2016年11月18日 星期五

NASA Just Confirmed That Their Whole #JourneyToMars Thing Is Broken

NASA realizes SLS and Orion are too expensive, opens door to competitors, Ars Technica

"Specifically, the document requests responses about: "Competing exploration services in the mid-2020s timeframe and beyond if the market demonstrates such services are available, reliable, and consistent with NASA architectural needs." Ars understands this to mean that if private competitors such as SpaceX, Blue Origin, United Launch Alliance, or other companies produce less expensive rockets and spacecraft within the next five to seven years, NASA will consider using them in lieu of SLS and Orion."

NASA OIG Reiterates Issues With SLS/Orion

"... Program officials are working toward an optimistic internal launch date of August 2021 for EM-2 - 20 months earlier than the Agency's external commitment date of April 2023. While we understand the desire to meet a more aggressive schedule, this approach has led the Program to defer addressing some technical tasks to later in the development cycle, which in turn could negatively affect cost, schedule, and safety."

Keith's note: What is odd about this SLS RFI and the earlier one concerning Orion is the timing. NASA is releasing them at the very end of the Obama Administration - days after an election that will result in a certain amount of tumult - at a time when White House and NASA senior staff are either gone, leaving, or on travel so as to avoid being in their office. Usually NASA does document drops in this way in the hope that no one will notice.

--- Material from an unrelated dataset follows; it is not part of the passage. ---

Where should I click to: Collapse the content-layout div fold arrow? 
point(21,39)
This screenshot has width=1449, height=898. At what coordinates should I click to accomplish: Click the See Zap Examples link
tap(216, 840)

Is NASA trying to squeeze its contractors ahead of a new administration that may pivot more toward private sector solutions? Is NASA trying to curry favor with a new administration in the hope that they will get budgetary relief to fix their problems? Or is NASA just plain embarrassed that they have to admit the obvious? There seems to be a pattern emerging. Just the other day Greg Williams from NASA HQ told a NASA Advisory Council subcommittee that NASA did not know what it would actually cost to send humans to Mars because they had only worked out the costs up to a cis-lunar mission. Seven years and NASA does not know how much #JourneyToMars will actually cost? Really?

These RFIs could have easily been issued several years ago since they ask for commercial alternatives to SLS/Orion. Indeed, if anyone at NASA had bothered to read the Commercial Space Act of 1998, Title II - P.L. 105-303 (this is posted on NASA.gov) - specifically Title II (a) - they'd see that they should have been seeking commercial alternatives all along: "Except as otherwise provided in this section, the Federal Government shall acquire space transportation services from United States commercial providers whenever such services are required in the course of its activities. To the maximum extent practicable, the Federal Government shall plan missions to accommodate the space transportation services capabilities of United States commercial providers."

Only now, after 7 years of delays, cost overruns, an inexplicably absent mission architecture, and false advertising via social media, does NASA admit that it may need to rethink how it is going to send humans to Mars. This has to be due to the fact that the whole plan (or lack thereof) is not going to work as "planned". Otherwise, why would NASA be asking for alternate ways of doing it?